• Task to carry out: Your answer should consist of the lines in the listing that hold "Identify".
────
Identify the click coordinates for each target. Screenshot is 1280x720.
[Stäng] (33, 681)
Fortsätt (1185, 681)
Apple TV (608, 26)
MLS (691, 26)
────
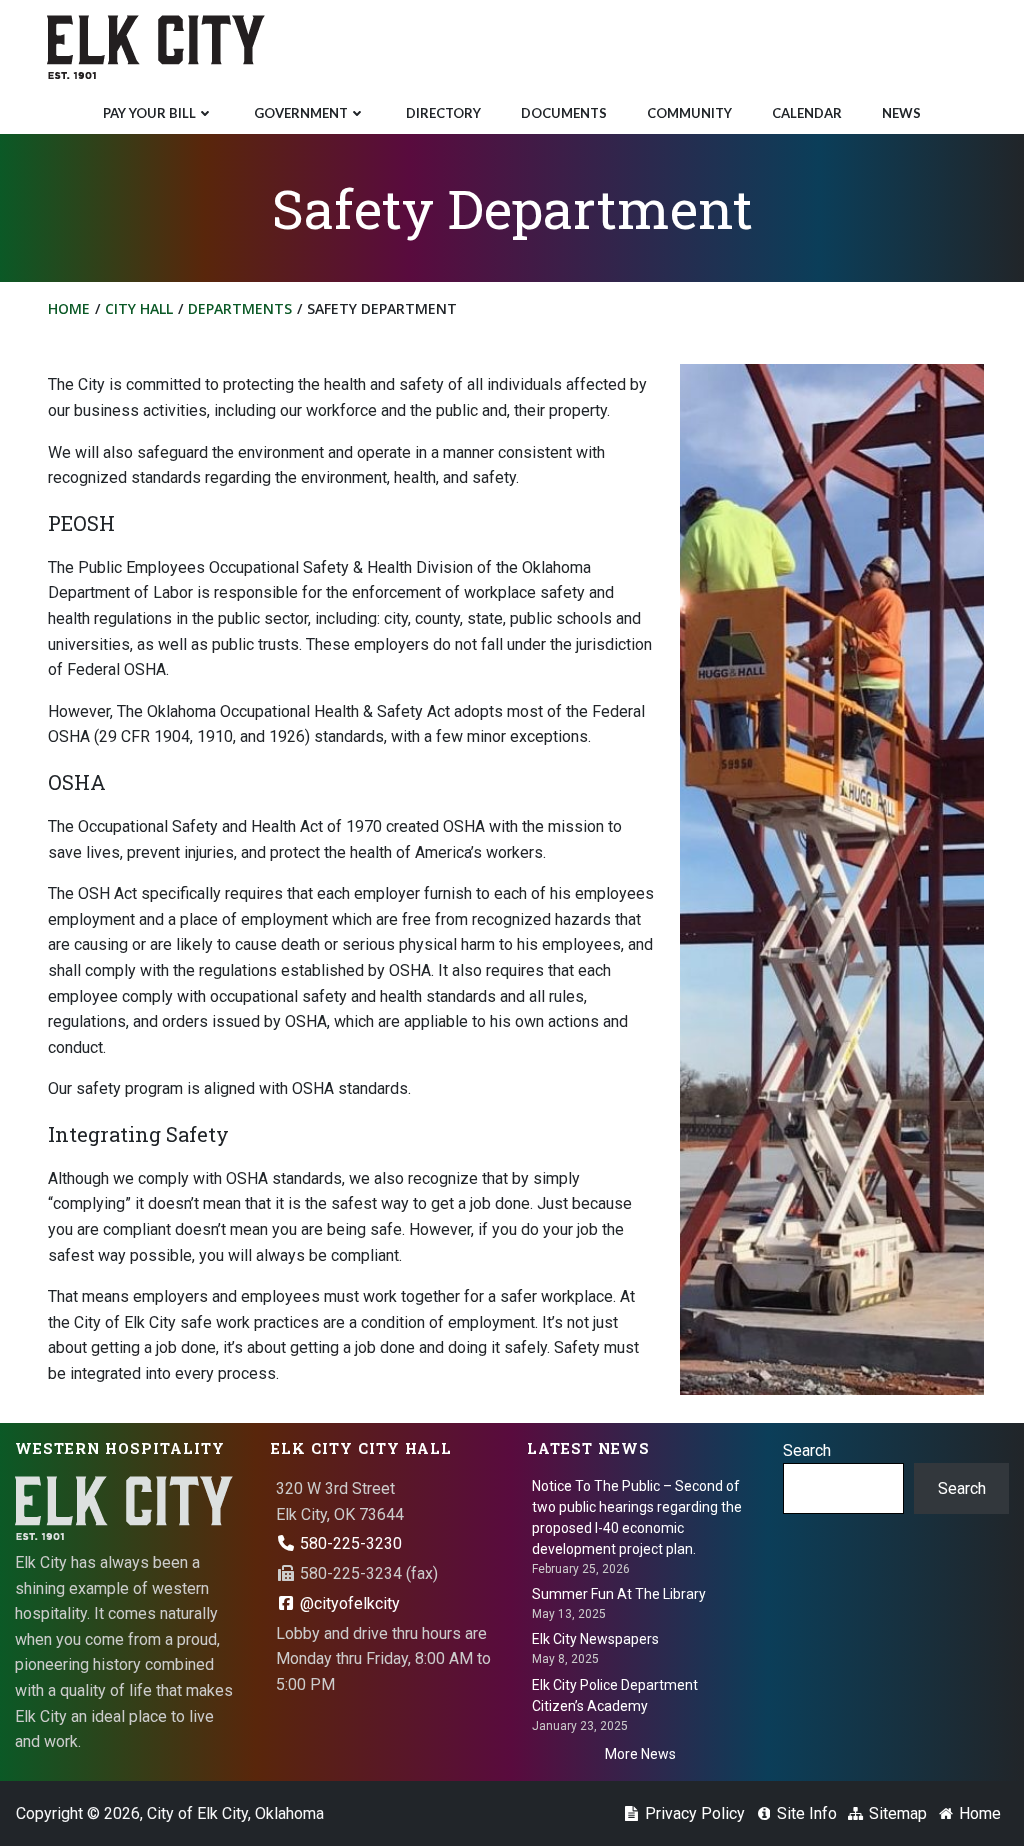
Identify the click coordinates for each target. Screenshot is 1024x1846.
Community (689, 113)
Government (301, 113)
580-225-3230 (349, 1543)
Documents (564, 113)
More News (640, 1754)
────
• Answer section:
Identify the click coordinates for each target. Screenshot is 1280x720.
Identify the click coordinates for each target. Screenshot is 1024x1846.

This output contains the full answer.